[BEGIN SELECTED TEXT]

[torqueusers] torque not listening to ppn request specs

DuChene, StevenX A stevenx.a.duchene at intel.com
Thu Oct 27 10:53:33 MDT 2011


Thanks to all how are reading and responding to my pleas for assistance or guidance.

We are a benchmarking center and I have a user who wants to start up his benchmark process across all 256 nodes, one process per node. Yes, right now I am using openmpi but later today I need to try all of this with the Intel MPI implementation.

I tried doing the following:

$(PBS_NODEFILE) > /home/myuser/mpi_test/cruddy256
mpirun --machinefile $PBS_NODEFILE /home/myuser/mpi_test/mpi_hello_hostname

so I could try examining the nodefile I am getting from torque but all I get is a zero length file.

I looked in my torque accounting logs and I see things in the execution host list of:

exec_host=eatom255/3+eatom255/2+eatom255/1+eatom255/0+eatom254/3+eatom254/2+eatom254/1+eatom254/0+eatom253/3+eatom253/2+eatom253/1+eatom253/0

I copied this exec_host= stuff to a separate file and did some text munging and I only see 64 unique hosts being allocated by torque.

So does that mean torque is screwing me over or could it still be some optimization being done by maui that is running as the scheduler above the torque pbs_server process?
--
Steven DuChene

-----Original Message-----
From: torqueusers-bounces at supercluster.org [mailto:torqueusers-bounces at supercluster.org] On Behalf Of Coyle, James J [ITACD]
Sent: Thursday, October 27, 2011 9:19 AM
To: Torque Users Mailing List
Subject: Re: [torqueusers] torque not listening to ppn request specs

Steve,

  If this is a question just of design and not of use, 
ignore the following:



Getting what you want, 1 processor on N nodes.

Possibilities:
1)  One possibility is to try:

qmgr -c 'set server node_pack = False'

(I think that the default setup is True, which is
what I want and use, this keeps nodes more free.)
I don't know if that will give you the behavior that 
you want, but it does try to launch jobs on separate
nodes.

2) Use nodes=20:ppn=4 and use --bynode option if you are using 
OpenMPI (which is what I advise users here) or 
if you are using another implementation  of MPI that does 
not support --bynode or something similar, issue

uniq < ${PBS_NODEFILE} > Nodefile
mpirun -np 20 -machinefile Nodefile  ./application

(I actually supply a script mpirun1, which does this along
with mpirun2, mpirun3, that supply 2, 3, etc per node for 
two clusters that use vendor MPI's based upon MPICH.)

[END SELECTED TEXT]

_EXERCISE PROMPT:_ Continue the Torque mailing-list thread about ppn requests, picking up right after its last sentence.

[BEGIN DATA SECTION]

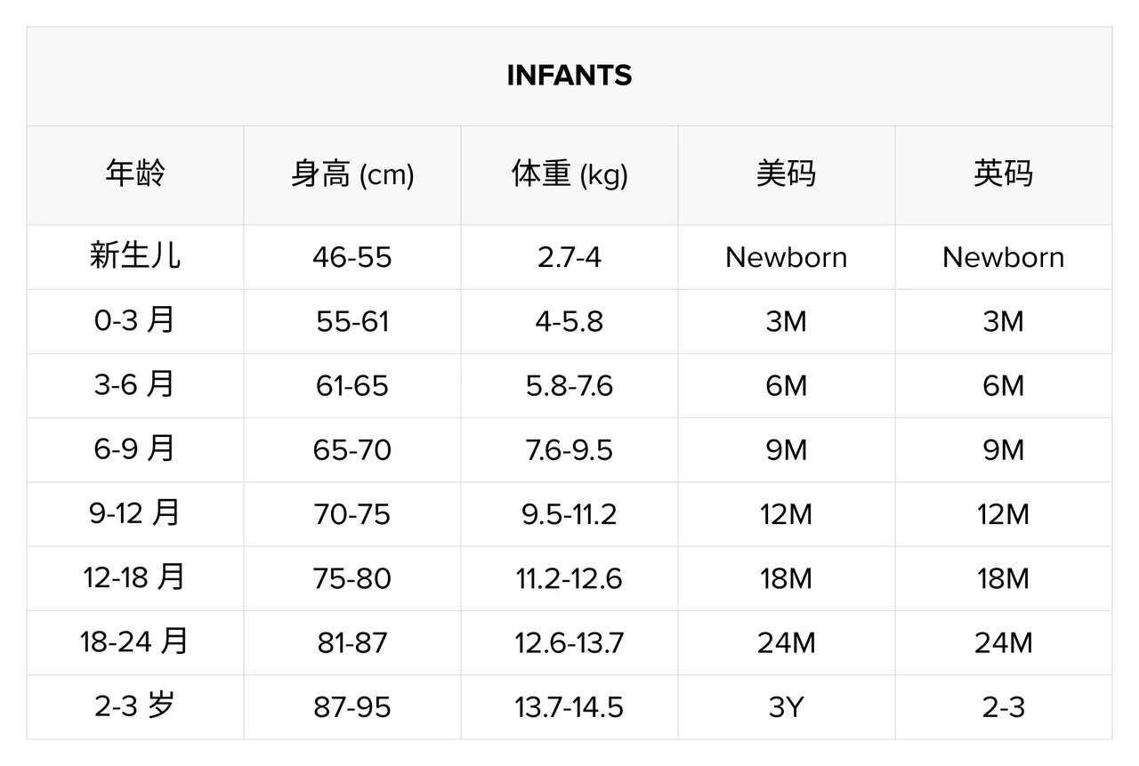1139x766 pixels.
Task: Select the 英码 column header
Action: [1004, 173]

[END DATA SECTION]

_RESPONSE BELOW:_
best of Luck,
James Coyle, PhD
 High Performance Computing Group        
 Iowa State Univ.          
web: http://jjc.public.iastate.edu/

>-----Original Message-----
>From: torqueusers-bounces at supercluster.org [mailto:torqueusers-
>bounces at supercluster.org] On Behalf Of DuChene, StevenX A
>Sent: Thursday, October 27, 2011 10:48 AM
>To: Torque Users Mailing List
>Subject: Re: [torqueusers] torque not listening to ppn request specs
>
>Is it possible that there is some maui setting that could have an
>effect on packing processes on nodes (one per processor) rather than
>spreading them out across nodes (one per node)? Some "optimization"
>thing I need to turn off or on?
>--
>Steven DuChene
>
>-----Original Message-----
>From: DuChene, StevenX A
>Sent: Thursday, October 27, 2011 8:32 AM
>To: Torque Users Mailing List
>Subject: RE: [torqueusers] torque not listening to ppn request specs
>
>Ken:
>I tried that and my output file still shows that there are only 64
>unique hosts being used four times each instead of 256 hosts used 1
>time each. So as I said I am not getting the results out of the
>ppn=1 directive that I am expecting.
>--
>Steven DuChene
>
>-----Original Message-----
>From: torqueusers-bounces at supercluster.org [mailto:torqueusers-
>bounces at supercluster.org] On Behalf Of Ken Nielson
>Sent: Wednesday, October 26, 2011 10:07 AM
>To: Torque Users Mailing List
>Subject: Re: [torqueusers] torque not listening to ppn request specs
>
>
>
>----- Original Message -----
>> From: "StevenX A DuChene" <stevenx.a.duchene at intel.com>
>> To: torqueusers at supercluster.org
>> Sent: Tuesday, October 25, 2011 6:10:13 PM
>> Subject: [torqueusers] torque not listening to ppn request specs
>>
>>
>>
>>
>>
>> Hello all:
>>
>> I have torque 2.5.7 and maui 3.2.6p21 installed on a couple of
>small
>> clusters and I am submitting the following mpi job using:
>>
>>
>>
>> qsub -l nodes=12:mynode:ppn=1 script_noarch.pbs
>>
>>
>>
>> this script is very simple as it only has one line in it to invoke
>> the call to mpirun
>>
>>
>>
>> mpirun --machinefile $PBS_NODEFILE
>> /home/myuser/mpi_test/mpi_hello_hostname
>>
>>
>>
>> The actual source to this is also very simple:
>>
>>
>>
>> #include <mpi.h>
>>
>> #include <stdio.h>
>>
>>
>>
>> int main(int argc, char **argv)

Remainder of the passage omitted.